I was able to study Tallent more closely on our flight. 21The plane was a military vessel, so hugely bulky and bloated in its hangar that landed and Tallent stirred, I was exhausted and exhilarated, abrim with a sweet, private sadness. “Next stop, U’ivu,” said Tallent as we disembarked, and I thought he sounded happy; I was happy too.
From the Gilberts we were flown above U’ivu in a buzzing gnat of a plane, its loudly whisking propellers so vigorous that the trees, stalky clumps of date palms, blew backward as we descended. The plane dipped around a bend, over and along a long, curved stretch of mountain range, and for a second, suspended over the frayed, tender line where the ocean met the land, I looked toward the horizon and found myself unable to determine where the sky ended and the water began: it was all a dazzling, indistinct wash of blue, an audacious blue with no name, so insistent and unvaried I had to close my eyes.
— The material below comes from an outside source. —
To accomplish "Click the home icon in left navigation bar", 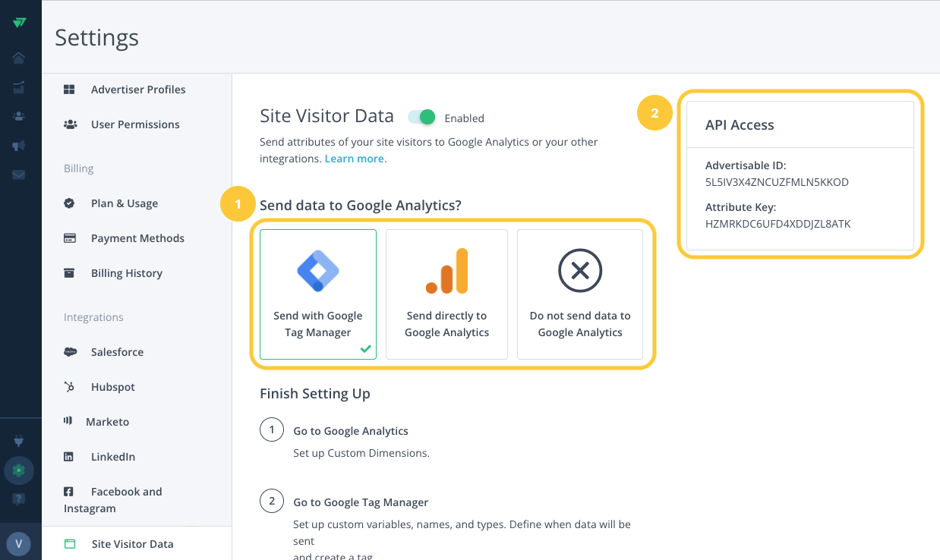I will click(19, 58).
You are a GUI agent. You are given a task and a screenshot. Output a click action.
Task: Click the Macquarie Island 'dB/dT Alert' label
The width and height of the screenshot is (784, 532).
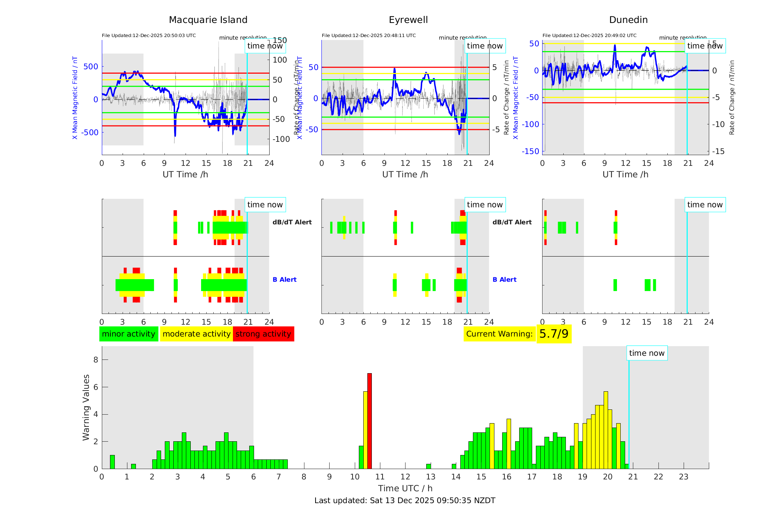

U’ivu, as I have mentioned, is a group of three islands, but only two were officially inhabited. The first was U’ivu, the main island, baguette-shaped, about twenty miles long and half as wide, split lengthwise by a single, unbroken mountain range called Ta’imana. This was where the king lived, as well as the majority of the country’s 35,000-odd occupants. Sixty miles to U’ivu’s east was the second island, Iva’a’aka, the same approximate shape and size but whose entire northern side was made inviolable by a wall of cliffs; even from the sky I could see how the waves slapped against them into fat white plumes, like handfuls of feathers being tossed into the air, and see the haloes of broad-winged birds that circled their sharp lava-rock peaks. But the rest of Iva’a’aka was low green hills, and so it was here that the country did most of its large-scale farming: we flew over acres of neatly stepped fields, the soil freckled with barely distinguishable dots of green and gold.